What you are asked to do: Reproduce each line of the entries that carries "Given".

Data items
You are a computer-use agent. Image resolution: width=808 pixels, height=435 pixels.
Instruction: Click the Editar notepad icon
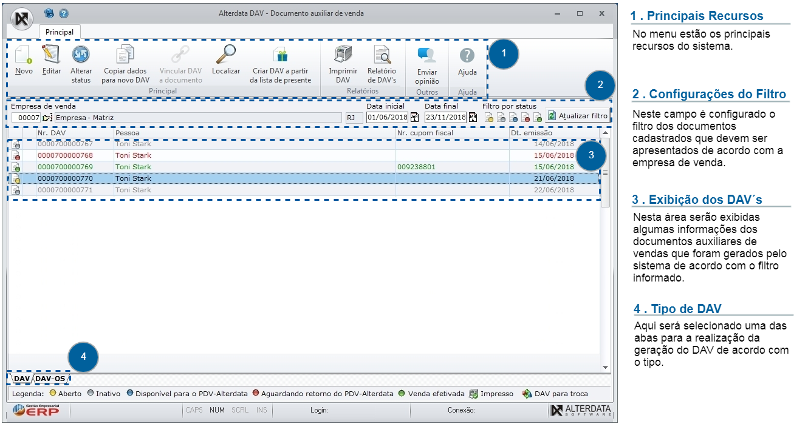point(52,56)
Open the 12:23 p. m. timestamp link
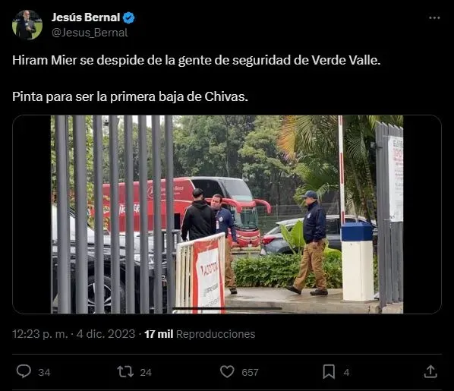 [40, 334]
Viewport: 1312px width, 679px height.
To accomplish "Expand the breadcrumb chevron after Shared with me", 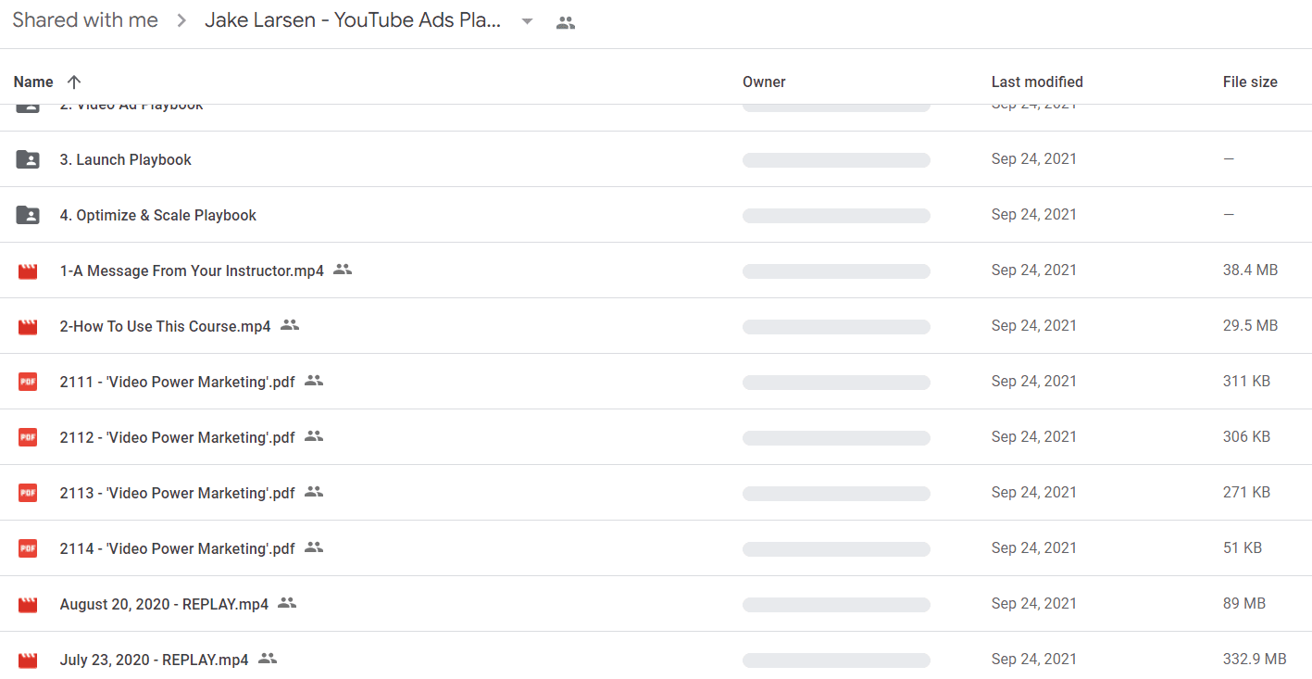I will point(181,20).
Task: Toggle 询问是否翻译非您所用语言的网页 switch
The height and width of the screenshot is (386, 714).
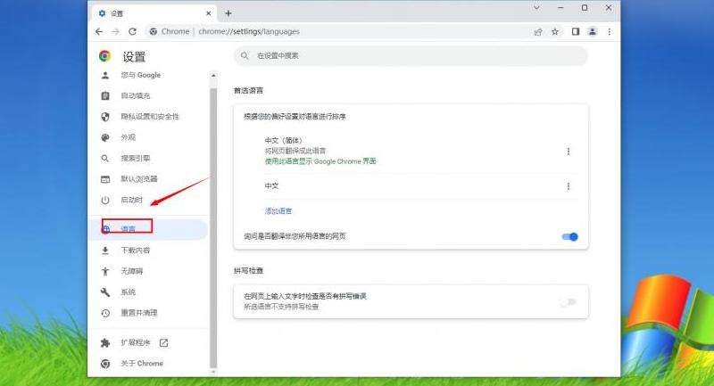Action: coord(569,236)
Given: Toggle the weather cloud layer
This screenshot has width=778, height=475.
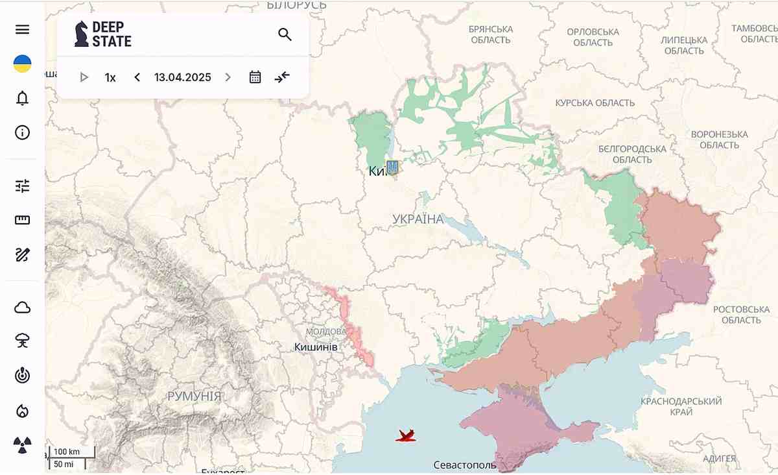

==

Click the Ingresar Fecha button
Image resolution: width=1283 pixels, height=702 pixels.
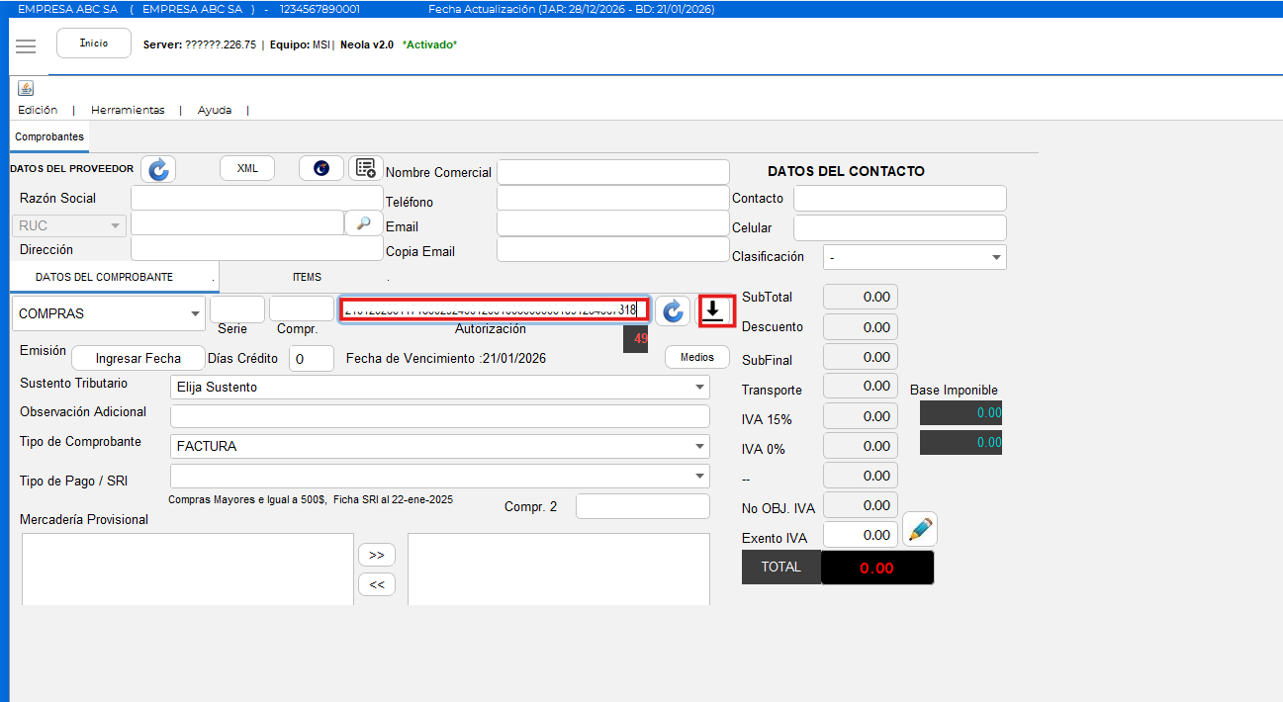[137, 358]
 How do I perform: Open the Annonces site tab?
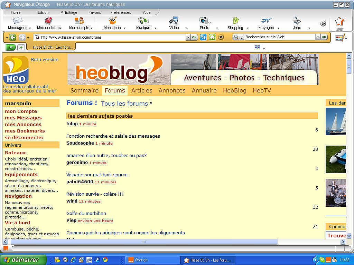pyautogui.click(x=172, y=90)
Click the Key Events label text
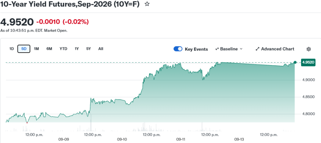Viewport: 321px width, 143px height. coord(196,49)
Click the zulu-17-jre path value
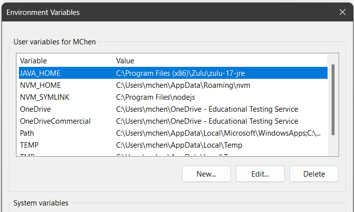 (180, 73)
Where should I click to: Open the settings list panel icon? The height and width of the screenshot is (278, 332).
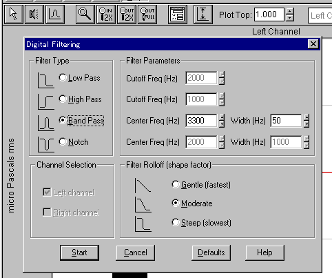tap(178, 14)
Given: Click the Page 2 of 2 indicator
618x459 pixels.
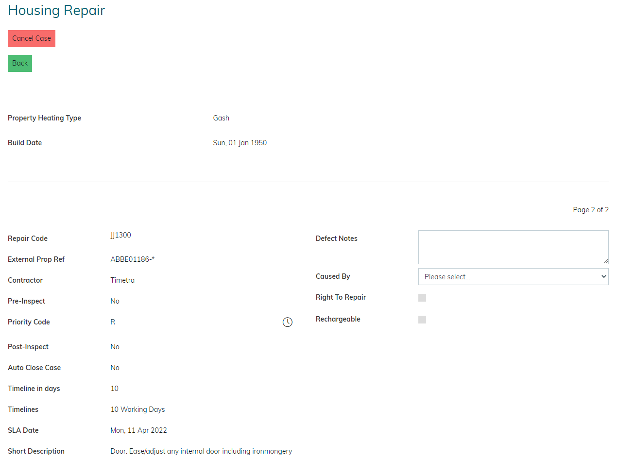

Your solution:
Given: Toggle the weather cloud layer
Given: Click the Page 2 of 2 indicator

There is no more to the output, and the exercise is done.